昨年は偽SSL証明書の発行が多発してPKI業界にとっては災難な1年でした。結構な枚数の偽証明書を発行したDiginotar社は、各社のブラウザにインストールされるルート証明書の一覧から除外され、最終的には倒産してしまったそうです。
こういった問題を放置すると、信頼性を売りにしているPKI業界としては困ったことになってしまいます。SSL証明書なんて誰も信じなくなったら、我々業界人は飯の食い上げになっちゃいます。
そこで、認証局の信頼を取り戻すべく、昨年11月にEV SSL証明書の規格を制定した団体であるCA Browser Forumが、SSL証明書を発行する認証局の標準規格を発表しました。英語版はこちらから、日本語版はこちらからダウンロードできます。
この文書が正式に施行されるのは2011年7月1日からですが、SSL証明書の販売を行う各社は先行して対応状況をアナウンスしています。例えば、GlobalSignではこんなプレスリリースを出しています。着々と準備は進んでいるようですね。

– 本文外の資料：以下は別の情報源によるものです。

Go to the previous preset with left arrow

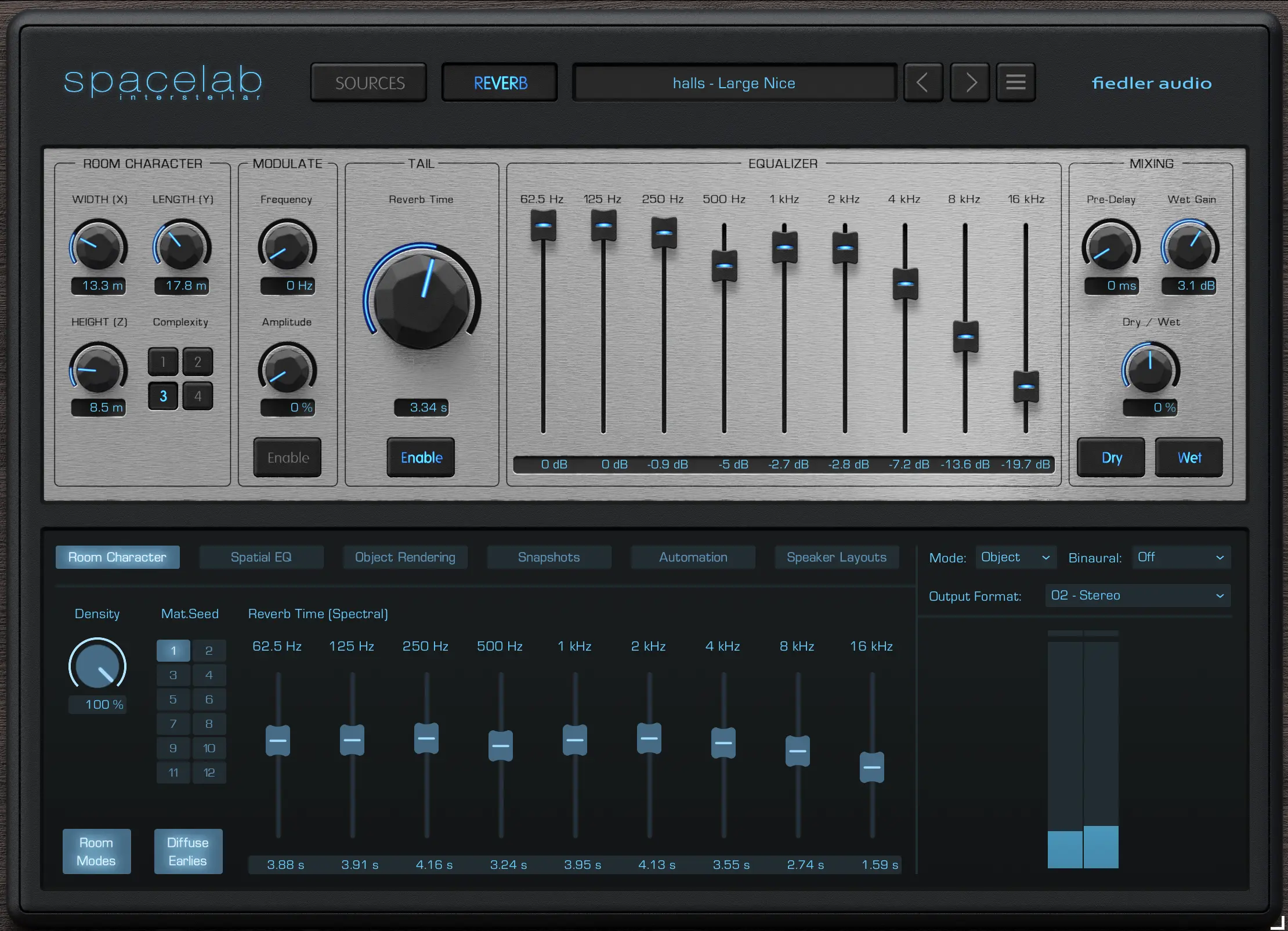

そこで、この文書の内容をちょっとだけ見てみましょう。
まず、文書の見出しですが、こんな感じになっています。結構多いですね。
1. Scope証明書ポリシーや認証局の運用、監査、従業員の要件までも含まれていて、かなり広い範囲まで書かれていそうですが、そこまで深い記述はありません。英文で30ページ程度ですし。
2. Purpose
3. References
4. Definitions
5. Abbreviations and Acronyms
6. Conventions
7. Certificate Warranties and Representations
8. Community and Applicability
9. Certificate Content and Profile
10. Certificate Application
11. Verification Practices
12. Certificate Issuance by a Root CA
13. Certificate Revocation and Status Checking
14. Employees and Third Parties
15. Data Records
16. Data Security
17. Audit
18. Liability and Indemnification
Appendix A - Cryptographic Algorithm and Key Requirements (Normative)
Appendix B – Certificate Extensions (Normative)
Appendix C - User Agent Verification (Normative)
また、ざっと見た感じでは、MUST扱いのものはそこまで多くなく、SHOULD以下の扱いのものが多いような気がします。やはりガチガチな規格というよりは、ガイドラインレベルのもののように見えます。内容も、真面目な認証局ならば満たしていて当然のものも多く思えました。
このベースライン文書で十分な対策が取れるかどうかは俄かには判断できませんが、少なくともPKI業界としては信頼の回復のために前進していることが分かります。PKIが信頼できるインフラとして生き残れるか否か、これからの動向に注目です。